PROMPT:
Please copy every item below exactly as it appears, leaving out the pictures.

##### EXTRACTED MATERIAL

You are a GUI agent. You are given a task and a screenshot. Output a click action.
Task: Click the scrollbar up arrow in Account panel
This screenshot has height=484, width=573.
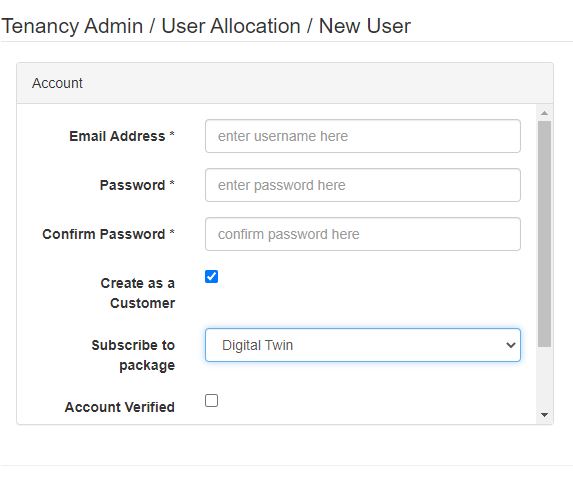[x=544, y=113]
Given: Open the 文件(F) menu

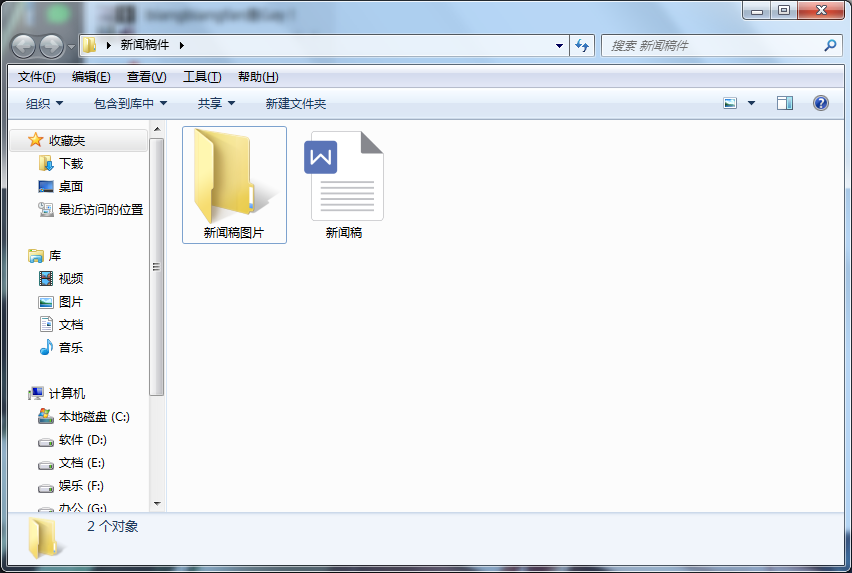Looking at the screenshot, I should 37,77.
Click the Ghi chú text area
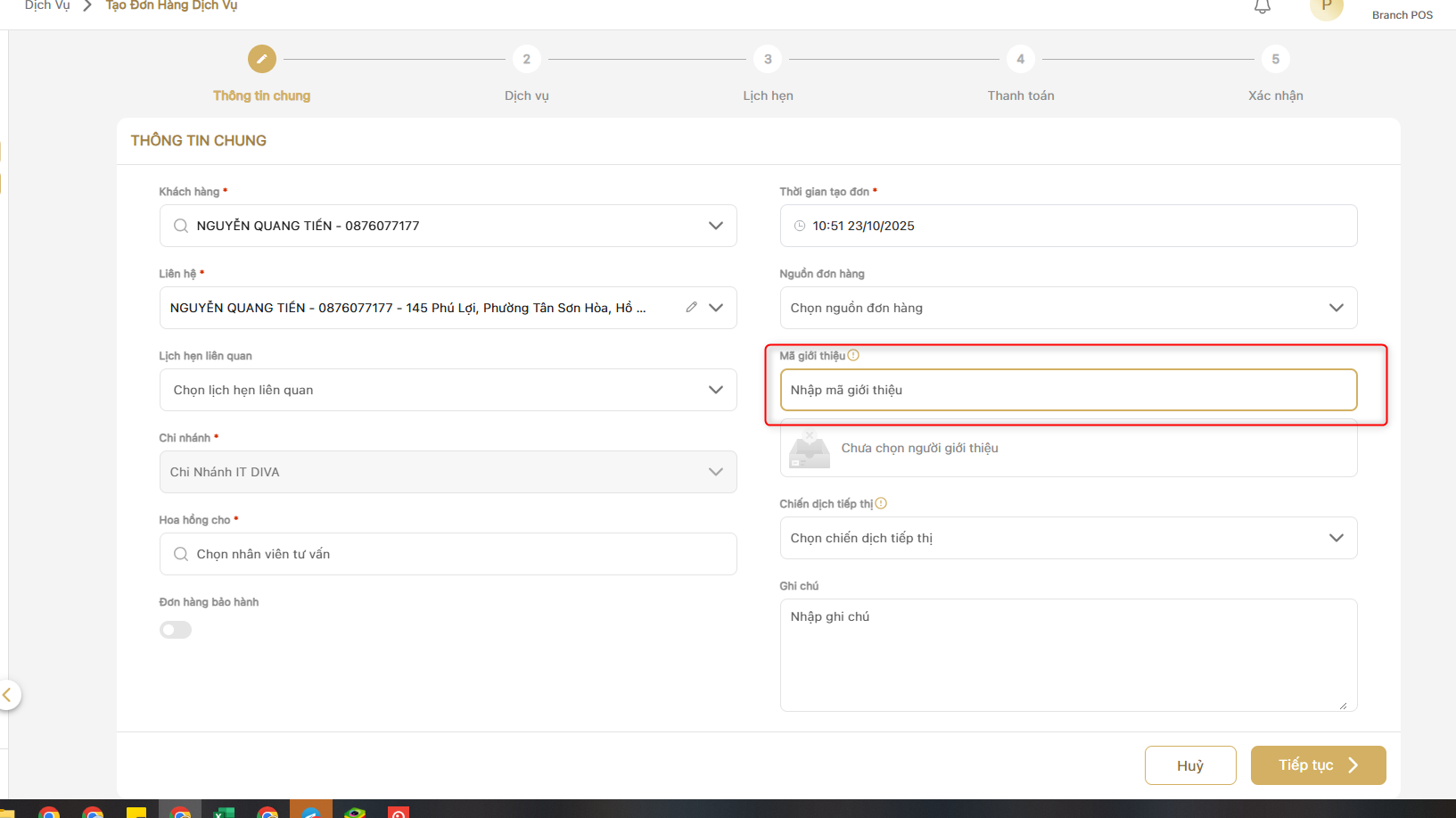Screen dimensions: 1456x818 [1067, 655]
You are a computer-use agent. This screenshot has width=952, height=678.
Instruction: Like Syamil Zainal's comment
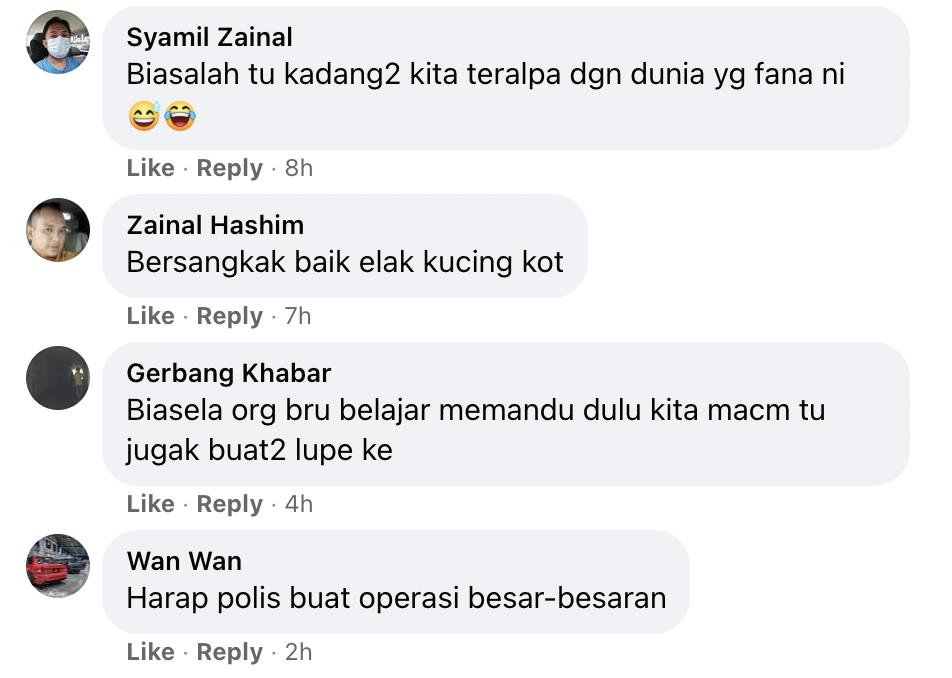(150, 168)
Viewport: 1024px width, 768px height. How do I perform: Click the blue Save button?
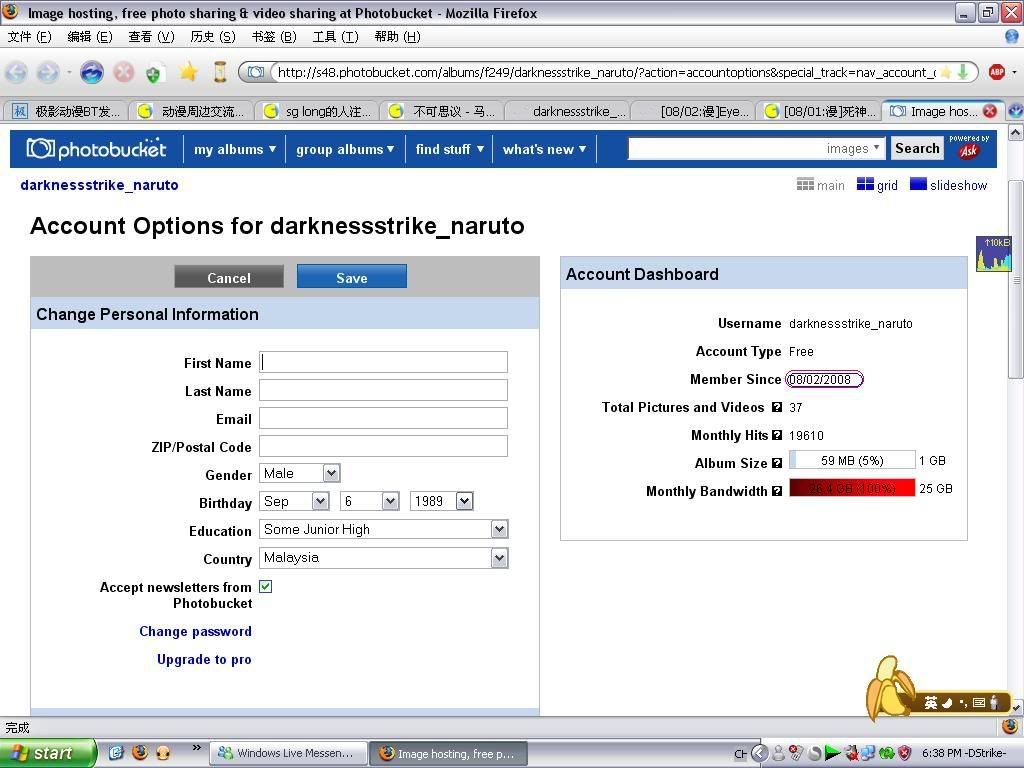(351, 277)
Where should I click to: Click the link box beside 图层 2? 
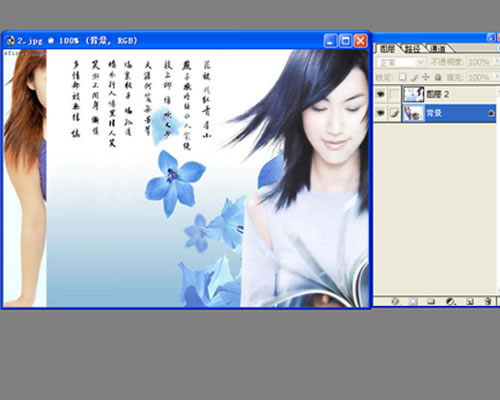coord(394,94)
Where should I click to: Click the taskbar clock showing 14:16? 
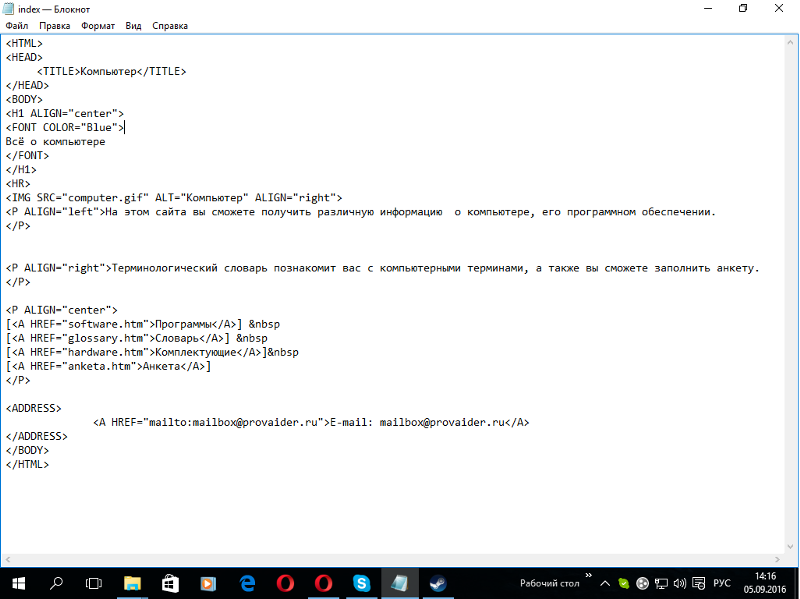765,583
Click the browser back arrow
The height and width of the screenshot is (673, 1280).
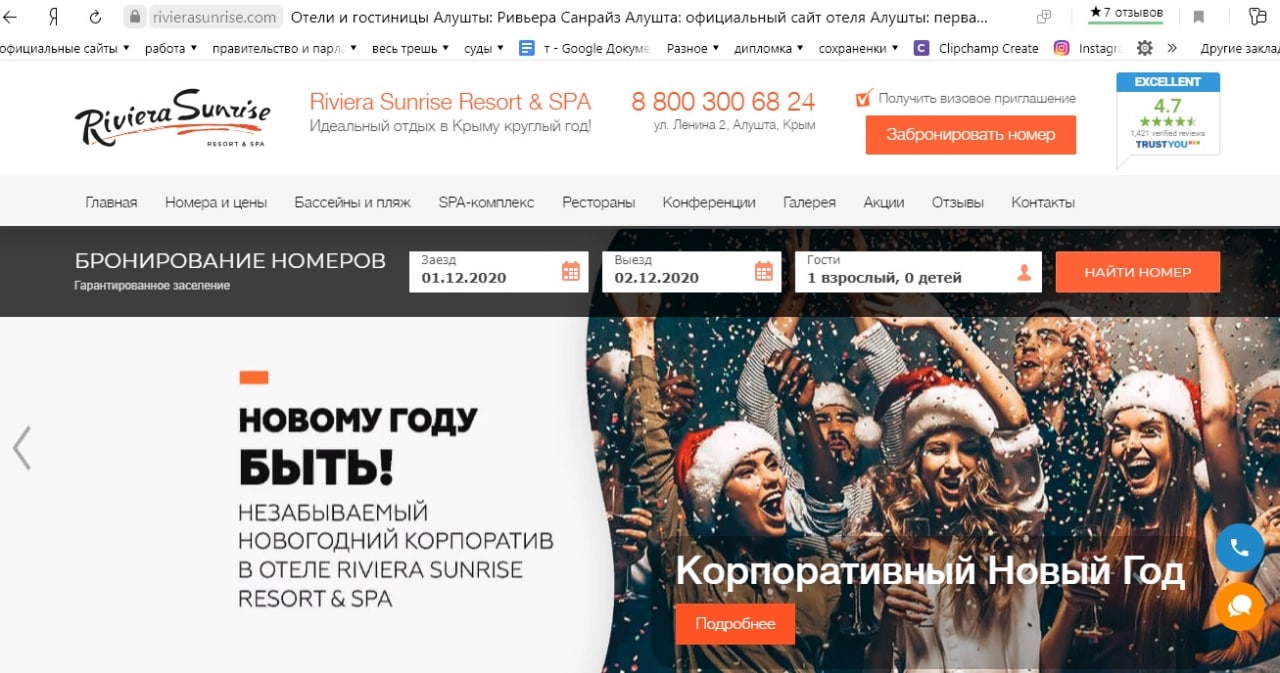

##########

COMPLETED TASK:
You are a GUI agent. You are given a task and a screenshot. Output a click action.
Task: Click the scrollbar up arrow in Account panel
This screenshot has height=484, width=573.
[x=544, y=113]
Given: Open the 文件(F) menu

Looking at the screenshot, I should 37,77.
Click the Ghi chú text area
Screen dimensions: 1456x818 [1067, 655]
You are a computer-use agent. This screenshot has width=952, height=678.
Instruction: Like Syamil Zainal's comment
(150, 168)
Viewport: 1024px width, 768px height. How do I perform: Click the blue Save button?
(351, 277)
Where should I click to: Click the link box beside 图层 2? 
coord(394,94)
Where should I click to: Click the taskbar clock showing 14:16? 
765,583
Click the browser back arrow
The height and width of the screenshot is (673, 1280).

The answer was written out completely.